Abbiamo appreso il valore degli alimenti; ora anche noi raschiamo diligentemente il fondo della gamella dopo il rancio, e la teniamo sotto il mento quando mangiamo il pane per non disperderne le briciole. Anche noi adesso sappiamo che non è la stessa cosa ricevere il mestolo di zuppa prelevato dalla superficie o dal fondo del mastello, e siamo già in grado di calcolare, in base alla capacità dei vari mastelli, quale sia il posto più conveniente a cui aspirare quando ci si mette in coda.

 

Eccomi dunque sul fondo. A dare un colpo di spugna al passato e al futuro si impara assai presto, se il bisogno preme.

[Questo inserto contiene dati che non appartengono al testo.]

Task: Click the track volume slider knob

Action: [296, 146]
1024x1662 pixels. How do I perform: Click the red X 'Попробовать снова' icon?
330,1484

Dopo quindici giorni dall’ingresso, già ho la fame regolamentare, la fame cronica sconosciuta agli uomini liberi, che fa sognare di notte e siede in tutte le membra dei nostri corpi...

 

La Borsa è attivissima sempre... Qui si aggirano a decine, colle labbra socchiuse e gli occhi rilucenti, i disperati della fame, che un istinto fallace spinge colà dove le mercanzie esibite rendono più acre il rodimento dello stomaco, e più assidua la salivazione.